### TASK BRIEF
How many lines in the material below contain the string "width", counting only case-sensitive matches? Reply with the number alone.

___

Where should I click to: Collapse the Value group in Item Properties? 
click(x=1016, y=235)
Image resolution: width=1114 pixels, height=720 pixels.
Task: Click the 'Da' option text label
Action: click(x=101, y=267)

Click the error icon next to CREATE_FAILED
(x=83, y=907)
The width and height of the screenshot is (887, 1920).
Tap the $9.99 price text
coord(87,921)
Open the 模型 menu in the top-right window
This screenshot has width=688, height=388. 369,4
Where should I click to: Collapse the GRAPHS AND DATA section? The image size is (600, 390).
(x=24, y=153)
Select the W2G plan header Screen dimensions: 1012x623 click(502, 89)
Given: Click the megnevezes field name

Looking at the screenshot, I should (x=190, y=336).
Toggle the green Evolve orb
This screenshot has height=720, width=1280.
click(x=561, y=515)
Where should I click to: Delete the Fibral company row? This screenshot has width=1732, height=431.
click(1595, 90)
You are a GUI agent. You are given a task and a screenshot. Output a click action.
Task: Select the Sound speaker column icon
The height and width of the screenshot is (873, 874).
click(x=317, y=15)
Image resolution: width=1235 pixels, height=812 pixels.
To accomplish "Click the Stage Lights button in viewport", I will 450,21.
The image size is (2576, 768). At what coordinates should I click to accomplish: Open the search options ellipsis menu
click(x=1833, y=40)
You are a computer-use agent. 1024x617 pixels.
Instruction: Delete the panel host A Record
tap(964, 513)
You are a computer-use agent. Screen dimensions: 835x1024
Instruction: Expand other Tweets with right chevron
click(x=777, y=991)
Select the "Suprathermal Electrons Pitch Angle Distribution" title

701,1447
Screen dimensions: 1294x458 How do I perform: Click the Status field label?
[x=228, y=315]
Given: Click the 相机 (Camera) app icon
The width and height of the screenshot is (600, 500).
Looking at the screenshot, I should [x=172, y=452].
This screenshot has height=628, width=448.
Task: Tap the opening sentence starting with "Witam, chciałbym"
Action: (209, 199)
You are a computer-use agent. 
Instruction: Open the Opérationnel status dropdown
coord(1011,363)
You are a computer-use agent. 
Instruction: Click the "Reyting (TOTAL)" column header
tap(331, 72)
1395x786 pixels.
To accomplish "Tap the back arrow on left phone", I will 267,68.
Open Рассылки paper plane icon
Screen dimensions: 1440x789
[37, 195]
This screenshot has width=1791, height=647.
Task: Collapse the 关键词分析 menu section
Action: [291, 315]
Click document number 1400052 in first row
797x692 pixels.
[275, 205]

___

### FINISHED TASK
10